My Recommended Approach for Thumb CMC Arthritis
For patients with mild to moderate thumb CMC osteoarthritis seeking injection therapy, my preference is to proceed with PRP rather than cortisone — particularly for patients who want durable relief, have active occupational or recreational demands on their hands, or who are interested in addressing the underlying disease rather than simply suppressing short-term inflammation.
My standard protocol involves a 30 mL blood draw, which typically yields approximately 5–6 billion platelets concentrated to approximately 1 mL. This is delivered under ultrasound guidance as an intra-articular injection into the CMC joint. In my experience, this dose produces meaningful pain relief and functional improvement that can last up to one year in patients with mild to moderate arthritis. I have also seen encouraging results in grade IV (bone-on-bone) disease, though these patients tend to require more frequent treatments to sustain their benefit.

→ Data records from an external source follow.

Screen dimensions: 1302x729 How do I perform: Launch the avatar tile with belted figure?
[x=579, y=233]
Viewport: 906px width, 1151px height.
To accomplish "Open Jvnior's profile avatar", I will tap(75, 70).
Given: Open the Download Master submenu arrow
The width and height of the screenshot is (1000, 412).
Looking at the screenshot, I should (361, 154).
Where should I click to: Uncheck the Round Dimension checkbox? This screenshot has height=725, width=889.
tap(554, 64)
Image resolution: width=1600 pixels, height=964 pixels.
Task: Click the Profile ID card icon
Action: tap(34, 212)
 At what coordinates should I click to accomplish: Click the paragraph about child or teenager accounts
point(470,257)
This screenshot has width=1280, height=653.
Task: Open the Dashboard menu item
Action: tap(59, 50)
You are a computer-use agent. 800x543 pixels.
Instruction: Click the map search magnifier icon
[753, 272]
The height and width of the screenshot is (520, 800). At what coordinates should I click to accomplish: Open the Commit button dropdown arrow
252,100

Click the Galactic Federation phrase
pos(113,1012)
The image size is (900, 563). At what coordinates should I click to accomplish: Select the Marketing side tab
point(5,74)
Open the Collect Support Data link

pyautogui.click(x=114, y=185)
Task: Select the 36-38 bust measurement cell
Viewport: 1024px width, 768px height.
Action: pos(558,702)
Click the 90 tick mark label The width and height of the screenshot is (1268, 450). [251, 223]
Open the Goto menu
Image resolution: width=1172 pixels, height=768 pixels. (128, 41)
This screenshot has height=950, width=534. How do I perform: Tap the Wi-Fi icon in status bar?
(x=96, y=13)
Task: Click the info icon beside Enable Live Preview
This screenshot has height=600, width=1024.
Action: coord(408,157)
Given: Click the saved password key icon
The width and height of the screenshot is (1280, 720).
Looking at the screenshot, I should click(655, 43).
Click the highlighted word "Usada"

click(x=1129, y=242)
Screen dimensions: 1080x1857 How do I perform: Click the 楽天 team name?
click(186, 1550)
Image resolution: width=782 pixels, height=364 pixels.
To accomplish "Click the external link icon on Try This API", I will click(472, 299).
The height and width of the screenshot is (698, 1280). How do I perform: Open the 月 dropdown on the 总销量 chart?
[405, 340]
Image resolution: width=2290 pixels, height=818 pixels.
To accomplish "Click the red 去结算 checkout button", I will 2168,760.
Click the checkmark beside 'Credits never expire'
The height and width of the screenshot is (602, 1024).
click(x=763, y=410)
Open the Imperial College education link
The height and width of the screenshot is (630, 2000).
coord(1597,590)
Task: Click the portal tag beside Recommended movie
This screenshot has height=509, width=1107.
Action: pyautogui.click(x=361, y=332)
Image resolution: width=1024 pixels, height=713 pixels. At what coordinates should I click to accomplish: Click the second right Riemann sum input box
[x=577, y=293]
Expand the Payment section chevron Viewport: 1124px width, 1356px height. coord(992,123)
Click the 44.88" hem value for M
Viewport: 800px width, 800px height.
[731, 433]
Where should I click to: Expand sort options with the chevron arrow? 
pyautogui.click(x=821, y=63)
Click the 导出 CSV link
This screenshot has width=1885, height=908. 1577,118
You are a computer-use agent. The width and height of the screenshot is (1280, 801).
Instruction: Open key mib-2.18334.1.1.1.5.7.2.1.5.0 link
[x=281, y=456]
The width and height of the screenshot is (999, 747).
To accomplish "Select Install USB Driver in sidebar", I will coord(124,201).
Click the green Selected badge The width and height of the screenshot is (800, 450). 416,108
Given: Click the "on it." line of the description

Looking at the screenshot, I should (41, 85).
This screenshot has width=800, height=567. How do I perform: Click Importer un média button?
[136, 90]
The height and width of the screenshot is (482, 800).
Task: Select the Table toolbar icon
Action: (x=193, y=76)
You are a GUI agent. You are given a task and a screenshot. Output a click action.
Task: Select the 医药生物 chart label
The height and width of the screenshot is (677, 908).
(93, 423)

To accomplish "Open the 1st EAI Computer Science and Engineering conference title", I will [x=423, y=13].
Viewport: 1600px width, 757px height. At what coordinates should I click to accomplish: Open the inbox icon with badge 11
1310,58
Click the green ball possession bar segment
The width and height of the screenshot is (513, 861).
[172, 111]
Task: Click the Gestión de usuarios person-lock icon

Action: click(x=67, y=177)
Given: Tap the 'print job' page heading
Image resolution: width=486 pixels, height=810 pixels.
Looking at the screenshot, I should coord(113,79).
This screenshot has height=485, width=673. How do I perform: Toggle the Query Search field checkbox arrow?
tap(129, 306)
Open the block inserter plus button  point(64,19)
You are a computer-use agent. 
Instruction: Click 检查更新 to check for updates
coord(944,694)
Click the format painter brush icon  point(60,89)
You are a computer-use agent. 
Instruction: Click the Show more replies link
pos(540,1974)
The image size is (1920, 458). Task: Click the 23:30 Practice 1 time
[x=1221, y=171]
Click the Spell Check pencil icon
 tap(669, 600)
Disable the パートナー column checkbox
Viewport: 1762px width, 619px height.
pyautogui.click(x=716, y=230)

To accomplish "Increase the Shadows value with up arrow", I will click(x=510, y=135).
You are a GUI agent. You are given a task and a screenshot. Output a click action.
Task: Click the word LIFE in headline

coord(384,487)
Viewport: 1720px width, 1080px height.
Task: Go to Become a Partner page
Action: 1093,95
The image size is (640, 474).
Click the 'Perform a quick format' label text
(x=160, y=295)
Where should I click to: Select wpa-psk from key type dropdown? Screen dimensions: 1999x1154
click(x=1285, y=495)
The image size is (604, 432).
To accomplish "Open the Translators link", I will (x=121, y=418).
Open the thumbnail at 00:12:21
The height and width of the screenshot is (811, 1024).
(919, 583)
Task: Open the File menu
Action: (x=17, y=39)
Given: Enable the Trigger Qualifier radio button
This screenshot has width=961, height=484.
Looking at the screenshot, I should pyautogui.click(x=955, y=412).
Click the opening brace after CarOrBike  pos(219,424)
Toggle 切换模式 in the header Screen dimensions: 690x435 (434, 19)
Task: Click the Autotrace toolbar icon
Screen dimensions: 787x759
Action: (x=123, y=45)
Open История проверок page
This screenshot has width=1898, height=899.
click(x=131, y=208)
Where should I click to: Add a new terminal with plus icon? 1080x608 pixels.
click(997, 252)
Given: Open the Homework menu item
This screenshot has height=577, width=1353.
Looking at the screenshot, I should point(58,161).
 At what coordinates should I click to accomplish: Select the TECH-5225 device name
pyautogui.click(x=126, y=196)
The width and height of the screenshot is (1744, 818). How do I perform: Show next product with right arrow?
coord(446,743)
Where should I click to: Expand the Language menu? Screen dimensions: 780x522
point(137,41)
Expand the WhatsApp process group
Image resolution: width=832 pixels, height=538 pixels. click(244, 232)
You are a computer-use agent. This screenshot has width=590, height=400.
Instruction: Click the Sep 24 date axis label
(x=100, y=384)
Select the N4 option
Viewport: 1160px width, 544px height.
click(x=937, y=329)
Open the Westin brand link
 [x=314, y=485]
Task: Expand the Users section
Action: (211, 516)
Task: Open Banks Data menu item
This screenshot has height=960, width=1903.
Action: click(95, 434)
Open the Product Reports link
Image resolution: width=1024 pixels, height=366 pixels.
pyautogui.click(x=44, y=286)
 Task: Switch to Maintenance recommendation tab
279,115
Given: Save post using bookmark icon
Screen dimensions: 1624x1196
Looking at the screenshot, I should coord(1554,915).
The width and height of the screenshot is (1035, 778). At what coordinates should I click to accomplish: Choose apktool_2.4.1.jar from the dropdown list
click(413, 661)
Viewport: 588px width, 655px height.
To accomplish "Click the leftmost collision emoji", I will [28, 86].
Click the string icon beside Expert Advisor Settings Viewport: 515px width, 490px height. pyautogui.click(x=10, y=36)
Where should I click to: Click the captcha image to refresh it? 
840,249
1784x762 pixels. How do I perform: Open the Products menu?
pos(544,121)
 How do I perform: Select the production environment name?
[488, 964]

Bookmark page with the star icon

What patients do in the days and weeks before and after a PRP injection is equally important. Factors such as anti-inflammatory medication use, activity level, and timing of the injection can significantly affect outcomes. I discuss these optimization strategies during every consultation.
References
1. Malahias MA, Roumeliotis L, Nikolaou VS, Chronopoulos E, Sourlas I, Babis GC. Platelet-rich plasma versus corticosteroid intra-articular injections for the treatment of trapeziometacarpal arthritis: a prospective randomized controlled clinical trial. Cartilage. 2021;12(1):51–61. doi:10.1177/1947603518805230
2. Ruegg TA, Bohm J, Haefeli PC, et al. Leukocyte-reduced platelet-rich plasma treatment of basal thumb arthritis: a pilot study. Case Rep Orthop. 2016;2016:9262909. doi:10.1155/2016/9262909
3. Chu J, Duan W, Yu Z, et al. Intra-articular injections of platelet-rich plasma decrease pain and improve functional outcomes than sham saline in patients with knee osteoarthritis. Knee Surg Sports Traumatol Arthrosc. 2022;30(12):4063–4071. doi:10.1007/s00167-022-06887-7
Medical Disclaimer: This content is for educational purposes only and does not substitute for the medical advice of a physician. Always consult your healthcare provider before beginning any new treatment program. The information presented reflects the opinion of Dr. Jeffrey Peng and does not represent the views of his employers or affiliated hospital systems.